In late September, the SEC published a form letter containing issues they intend to raise re climate risk in public company disclosure documents.

The Commission suggests it might propound questions concerning: transition risks due to climate change impacting business, finance, result of operations, regulatory posture, business opportunities, credit risk or technological change (is there anything omitted?); legislation or regulation likely to affect you; past or future capital expenditures driven by climate; indirect consequences on demand for goods that produce greenhouse gas; increased competition from new products that are less polluting; alternative energy impact; reputational risk; physical effects of flood, hurricanes, sea level change, fire, or water availability; impact of weather on customers; agricultural production impact; cost or availability of insurance; purchase or sale of carbon credits or offsets.

The effect of this focus on disclosure over time will be vast.  Perhaps that is appropriate given current proof of the impact of weather on the economy, governments and individuals– nothing is bigger than weather these days as a major and unpredictable factor in almost everything.
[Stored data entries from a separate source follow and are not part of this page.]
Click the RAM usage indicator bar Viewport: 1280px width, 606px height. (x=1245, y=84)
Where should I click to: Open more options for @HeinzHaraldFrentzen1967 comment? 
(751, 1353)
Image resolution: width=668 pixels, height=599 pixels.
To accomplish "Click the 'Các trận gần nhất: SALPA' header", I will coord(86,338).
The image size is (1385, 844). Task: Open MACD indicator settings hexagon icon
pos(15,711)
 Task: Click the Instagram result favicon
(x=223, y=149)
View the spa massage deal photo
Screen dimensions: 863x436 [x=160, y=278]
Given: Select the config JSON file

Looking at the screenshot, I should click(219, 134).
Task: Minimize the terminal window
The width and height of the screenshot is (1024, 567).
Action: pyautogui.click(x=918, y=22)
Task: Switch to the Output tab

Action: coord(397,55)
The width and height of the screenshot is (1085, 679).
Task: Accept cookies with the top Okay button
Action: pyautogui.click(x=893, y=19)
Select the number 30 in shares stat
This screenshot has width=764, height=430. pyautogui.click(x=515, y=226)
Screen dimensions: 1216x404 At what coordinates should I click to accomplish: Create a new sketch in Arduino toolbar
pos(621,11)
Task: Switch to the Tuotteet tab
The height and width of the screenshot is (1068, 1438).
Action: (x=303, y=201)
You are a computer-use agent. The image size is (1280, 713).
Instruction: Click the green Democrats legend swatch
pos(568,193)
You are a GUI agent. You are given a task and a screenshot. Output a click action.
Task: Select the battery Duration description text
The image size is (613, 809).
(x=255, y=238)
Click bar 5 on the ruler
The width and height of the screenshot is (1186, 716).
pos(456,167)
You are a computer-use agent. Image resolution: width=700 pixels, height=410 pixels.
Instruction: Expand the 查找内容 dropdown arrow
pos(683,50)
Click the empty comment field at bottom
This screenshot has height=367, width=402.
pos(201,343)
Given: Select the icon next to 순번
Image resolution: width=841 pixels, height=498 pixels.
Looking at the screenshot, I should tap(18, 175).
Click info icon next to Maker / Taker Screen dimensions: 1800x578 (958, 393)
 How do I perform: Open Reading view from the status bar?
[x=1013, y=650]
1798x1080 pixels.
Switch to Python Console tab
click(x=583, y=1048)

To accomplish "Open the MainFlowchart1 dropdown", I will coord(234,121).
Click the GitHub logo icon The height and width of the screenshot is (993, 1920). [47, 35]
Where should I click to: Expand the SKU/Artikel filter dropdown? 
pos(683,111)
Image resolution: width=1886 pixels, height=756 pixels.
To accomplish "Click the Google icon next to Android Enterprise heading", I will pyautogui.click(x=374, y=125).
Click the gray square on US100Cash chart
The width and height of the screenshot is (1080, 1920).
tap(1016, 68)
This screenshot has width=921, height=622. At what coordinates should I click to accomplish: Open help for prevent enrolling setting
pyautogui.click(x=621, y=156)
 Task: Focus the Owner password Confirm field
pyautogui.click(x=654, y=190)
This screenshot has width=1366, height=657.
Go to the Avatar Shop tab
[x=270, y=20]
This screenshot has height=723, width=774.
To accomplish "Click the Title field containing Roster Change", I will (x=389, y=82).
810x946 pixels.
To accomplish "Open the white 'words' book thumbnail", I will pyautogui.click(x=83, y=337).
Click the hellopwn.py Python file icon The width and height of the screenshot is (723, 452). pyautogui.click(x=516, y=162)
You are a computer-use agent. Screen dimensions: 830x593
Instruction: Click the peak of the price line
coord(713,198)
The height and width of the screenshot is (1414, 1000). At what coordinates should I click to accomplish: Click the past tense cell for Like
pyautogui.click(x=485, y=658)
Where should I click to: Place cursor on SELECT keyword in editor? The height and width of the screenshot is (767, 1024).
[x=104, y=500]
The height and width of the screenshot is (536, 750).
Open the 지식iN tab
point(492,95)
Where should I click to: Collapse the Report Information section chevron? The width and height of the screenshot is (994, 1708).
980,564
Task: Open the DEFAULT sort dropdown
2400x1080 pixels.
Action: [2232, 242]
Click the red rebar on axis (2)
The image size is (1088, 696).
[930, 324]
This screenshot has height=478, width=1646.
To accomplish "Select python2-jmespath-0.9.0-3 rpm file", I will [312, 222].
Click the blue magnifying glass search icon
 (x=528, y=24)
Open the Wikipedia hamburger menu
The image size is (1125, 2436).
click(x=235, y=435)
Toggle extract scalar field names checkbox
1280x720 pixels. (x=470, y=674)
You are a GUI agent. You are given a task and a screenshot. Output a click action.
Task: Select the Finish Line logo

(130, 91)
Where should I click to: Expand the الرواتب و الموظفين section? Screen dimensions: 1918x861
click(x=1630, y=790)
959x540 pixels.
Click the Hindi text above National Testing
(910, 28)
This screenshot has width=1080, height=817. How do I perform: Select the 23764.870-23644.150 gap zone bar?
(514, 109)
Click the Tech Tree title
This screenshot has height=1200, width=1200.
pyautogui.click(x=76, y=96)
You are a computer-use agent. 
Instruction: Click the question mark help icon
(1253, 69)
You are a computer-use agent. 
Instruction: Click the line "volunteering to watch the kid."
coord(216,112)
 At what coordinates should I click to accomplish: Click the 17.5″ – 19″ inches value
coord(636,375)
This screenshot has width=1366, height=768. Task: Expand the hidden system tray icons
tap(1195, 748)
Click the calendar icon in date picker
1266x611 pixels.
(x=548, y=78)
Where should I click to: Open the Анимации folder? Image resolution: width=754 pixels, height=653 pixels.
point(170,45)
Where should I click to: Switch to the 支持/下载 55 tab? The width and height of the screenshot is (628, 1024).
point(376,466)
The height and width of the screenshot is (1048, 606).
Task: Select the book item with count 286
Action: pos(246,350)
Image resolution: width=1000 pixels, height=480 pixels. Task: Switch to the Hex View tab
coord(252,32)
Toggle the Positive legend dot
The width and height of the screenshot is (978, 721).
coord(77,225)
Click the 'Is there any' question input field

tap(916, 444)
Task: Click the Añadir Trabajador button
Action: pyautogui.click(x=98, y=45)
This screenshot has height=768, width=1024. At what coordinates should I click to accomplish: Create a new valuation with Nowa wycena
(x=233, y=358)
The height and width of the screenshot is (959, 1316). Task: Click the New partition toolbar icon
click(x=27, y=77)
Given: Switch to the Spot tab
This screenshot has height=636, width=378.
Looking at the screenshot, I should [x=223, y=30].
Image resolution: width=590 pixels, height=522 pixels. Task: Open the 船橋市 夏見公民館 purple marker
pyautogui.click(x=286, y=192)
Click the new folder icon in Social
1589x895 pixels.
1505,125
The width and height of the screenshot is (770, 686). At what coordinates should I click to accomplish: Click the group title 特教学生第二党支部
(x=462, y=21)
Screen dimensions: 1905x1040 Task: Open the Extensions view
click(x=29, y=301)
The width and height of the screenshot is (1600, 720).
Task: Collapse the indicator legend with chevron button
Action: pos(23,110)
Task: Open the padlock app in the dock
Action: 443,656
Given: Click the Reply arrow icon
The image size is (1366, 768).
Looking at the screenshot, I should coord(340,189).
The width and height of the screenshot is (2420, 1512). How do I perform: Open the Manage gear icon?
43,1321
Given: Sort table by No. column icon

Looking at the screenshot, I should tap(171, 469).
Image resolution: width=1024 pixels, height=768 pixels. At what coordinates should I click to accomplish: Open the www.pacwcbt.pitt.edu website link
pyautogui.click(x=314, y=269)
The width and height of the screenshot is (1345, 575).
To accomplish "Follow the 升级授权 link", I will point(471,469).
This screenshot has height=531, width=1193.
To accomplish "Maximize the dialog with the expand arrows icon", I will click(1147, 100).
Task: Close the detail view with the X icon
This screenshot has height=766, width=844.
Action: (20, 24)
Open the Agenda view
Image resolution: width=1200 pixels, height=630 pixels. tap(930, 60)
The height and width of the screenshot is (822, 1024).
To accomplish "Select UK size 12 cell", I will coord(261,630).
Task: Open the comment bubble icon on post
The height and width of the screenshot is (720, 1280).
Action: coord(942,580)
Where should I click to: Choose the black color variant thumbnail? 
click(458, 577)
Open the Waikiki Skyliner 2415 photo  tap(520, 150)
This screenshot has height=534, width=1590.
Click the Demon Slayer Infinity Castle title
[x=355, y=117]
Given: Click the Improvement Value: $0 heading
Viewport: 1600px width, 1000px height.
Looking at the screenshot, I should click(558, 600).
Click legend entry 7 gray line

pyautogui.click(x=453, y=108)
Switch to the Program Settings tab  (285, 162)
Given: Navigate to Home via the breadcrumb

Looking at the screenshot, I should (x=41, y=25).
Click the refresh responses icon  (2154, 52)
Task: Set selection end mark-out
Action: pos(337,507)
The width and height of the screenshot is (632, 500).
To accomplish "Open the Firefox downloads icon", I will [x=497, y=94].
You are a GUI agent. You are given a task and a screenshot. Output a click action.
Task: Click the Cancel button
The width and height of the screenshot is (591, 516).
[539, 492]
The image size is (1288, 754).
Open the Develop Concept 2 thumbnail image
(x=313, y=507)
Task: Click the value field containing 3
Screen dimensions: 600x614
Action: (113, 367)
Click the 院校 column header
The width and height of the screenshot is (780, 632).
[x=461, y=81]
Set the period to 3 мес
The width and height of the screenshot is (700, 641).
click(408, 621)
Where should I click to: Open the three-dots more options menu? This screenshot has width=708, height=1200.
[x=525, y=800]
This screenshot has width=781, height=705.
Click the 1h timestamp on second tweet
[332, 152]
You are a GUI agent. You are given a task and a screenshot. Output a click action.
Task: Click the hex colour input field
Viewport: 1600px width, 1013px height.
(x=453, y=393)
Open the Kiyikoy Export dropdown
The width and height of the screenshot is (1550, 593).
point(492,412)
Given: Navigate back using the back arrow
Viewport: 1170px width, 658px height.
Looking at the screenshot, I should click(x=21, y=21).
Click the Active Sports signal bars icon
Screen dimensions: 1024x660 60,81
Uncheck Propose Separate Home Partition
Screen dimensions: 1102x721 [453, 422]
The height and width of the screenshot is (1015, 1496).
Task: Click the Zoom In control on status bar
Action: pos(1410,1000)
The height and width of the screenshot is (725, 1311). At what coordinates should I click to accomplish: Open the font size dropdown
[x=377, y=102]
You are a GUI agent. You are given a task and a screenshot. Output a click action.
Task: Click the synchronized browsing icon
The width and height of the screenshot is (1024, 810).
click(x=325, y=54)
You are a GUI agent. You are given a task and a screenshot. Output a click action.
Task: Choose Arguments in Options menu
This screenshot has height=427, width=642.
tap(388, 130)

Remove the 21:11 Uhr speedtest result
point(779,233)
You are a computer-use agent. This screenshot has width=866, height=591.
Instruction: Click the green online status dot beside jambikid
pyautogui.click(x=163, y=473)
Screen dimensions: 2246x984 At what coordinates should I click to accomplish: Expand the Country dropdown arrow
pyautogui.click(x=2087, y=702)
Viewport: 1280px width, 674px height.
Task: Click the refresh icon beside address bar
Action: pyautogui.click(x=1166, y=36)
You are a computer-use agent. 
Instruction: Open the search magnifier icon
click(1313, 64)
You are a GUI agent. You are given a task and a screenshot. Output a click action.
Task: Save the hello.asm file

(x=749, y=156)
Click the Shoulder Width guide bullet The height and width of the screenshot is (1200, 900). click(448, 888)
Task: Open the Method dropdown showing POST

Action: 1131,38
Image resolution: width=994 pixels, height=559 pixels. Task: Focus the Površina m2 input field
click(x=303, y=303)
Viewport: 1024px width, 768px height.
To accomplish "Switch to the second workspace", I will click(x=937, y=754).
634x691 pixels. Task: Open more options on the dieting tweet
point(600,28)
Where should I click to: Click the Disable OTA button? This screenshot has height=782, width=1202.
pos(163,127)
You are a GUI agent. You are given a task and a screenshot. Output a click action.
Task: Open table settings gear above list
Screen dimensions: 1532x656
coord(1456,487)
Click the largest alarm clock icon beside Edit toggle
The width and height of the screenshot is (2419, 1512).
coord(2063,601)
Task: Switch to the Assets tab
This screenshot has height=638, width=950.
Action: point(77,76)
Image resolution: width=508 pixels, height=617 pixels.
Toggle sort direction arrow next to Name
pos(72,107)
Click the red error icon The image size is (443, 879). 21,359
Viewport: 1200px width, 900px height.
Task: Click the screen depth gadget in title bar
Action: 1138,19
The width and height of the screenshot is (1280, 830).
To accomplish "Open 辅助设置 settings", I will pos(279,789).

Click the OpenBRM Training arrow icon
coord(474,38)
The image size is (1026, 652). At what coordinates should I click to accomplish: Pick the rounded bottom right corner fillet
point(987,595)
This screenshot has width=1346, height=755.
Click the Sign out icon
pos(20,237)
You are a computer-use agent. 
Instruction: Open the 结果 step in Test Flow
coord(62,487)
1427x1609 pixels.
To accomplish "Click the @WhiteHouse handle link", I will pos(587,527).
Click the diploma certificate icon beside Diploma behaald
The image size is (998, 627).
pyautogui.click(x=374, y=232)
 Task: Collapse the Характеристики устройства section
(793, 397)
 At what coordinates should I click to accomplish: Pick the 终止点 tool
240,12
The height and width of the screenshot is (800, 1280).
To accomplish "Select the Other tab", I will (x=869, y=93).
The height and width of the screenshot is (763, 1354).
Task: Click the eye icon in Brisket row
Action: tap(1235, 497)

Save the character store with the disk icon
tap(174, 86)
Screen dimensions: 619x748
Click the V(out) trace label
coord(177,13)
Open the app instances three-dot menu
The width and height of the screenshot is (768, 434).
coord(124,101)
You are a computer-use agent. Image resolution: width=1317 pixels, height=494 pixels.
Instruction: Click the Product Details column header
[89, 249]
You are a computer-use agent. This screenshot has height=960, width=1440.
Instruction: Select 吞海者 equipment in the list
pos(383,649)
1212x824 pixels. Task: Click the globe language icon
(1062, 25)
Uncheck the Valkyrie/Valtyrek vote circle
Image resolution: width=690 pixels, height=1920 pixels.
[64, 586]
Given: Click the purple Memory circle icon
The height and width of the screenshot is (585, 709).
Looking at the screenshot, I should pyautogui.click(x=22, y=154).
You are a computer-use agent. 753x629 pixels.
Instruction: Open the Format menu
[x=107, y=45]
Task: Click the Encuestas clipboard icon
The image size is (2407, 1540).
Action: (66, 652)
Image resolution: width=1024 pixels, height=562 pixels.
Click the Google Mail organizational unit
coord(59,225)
The flip-side is that most of these issues will impact virtually all companies directly and/or indirectly but in ways that are not calculable at this juncture, given actual climate behavior and the ability of companies to respond to changed conditions.  This means long, long disclosures of a general nature, punctuated by those specifics which clearly are on management radar today.  There is a line where fundamental risks are so well and generally known that they do not appear in disclosure (“if an atom bomb falls on Detroit the production of automobiles will be impaired”) and yet people who write disclosure will be loathe to omit very much (“it can’t hurt and after all, it’s true, right?”).  I have never seen the SEC announce what risks need NOT be disclosed, so be prepared for muddied compliance. And for class action lawsuits.

When I have a nightmare and dream I am running the SEC, I dream that I issue guidance as follows: “When completing your climate disclosure you are limited to 1 page and we will not accept any language that tells us that you are at risk from climate change in ways that you cannot now contemplate.  The staff will not take action in the future as to any omitted climate risk from which registrant suffers damage (a)  if  not previously internally identified by the ERM function as material and likely, and (b) which is reasonably expected to have economic impact of less that 15% of net book or annual earnings.”

Why don’t we give the investor the benefit of the doubt that such person actually lives in this century and has at least some contact with reality, or (equally acceptable because it is that person’s investment dollar), if that investor denies climate impact, let him or her invest in that way which is consistent with personal belief?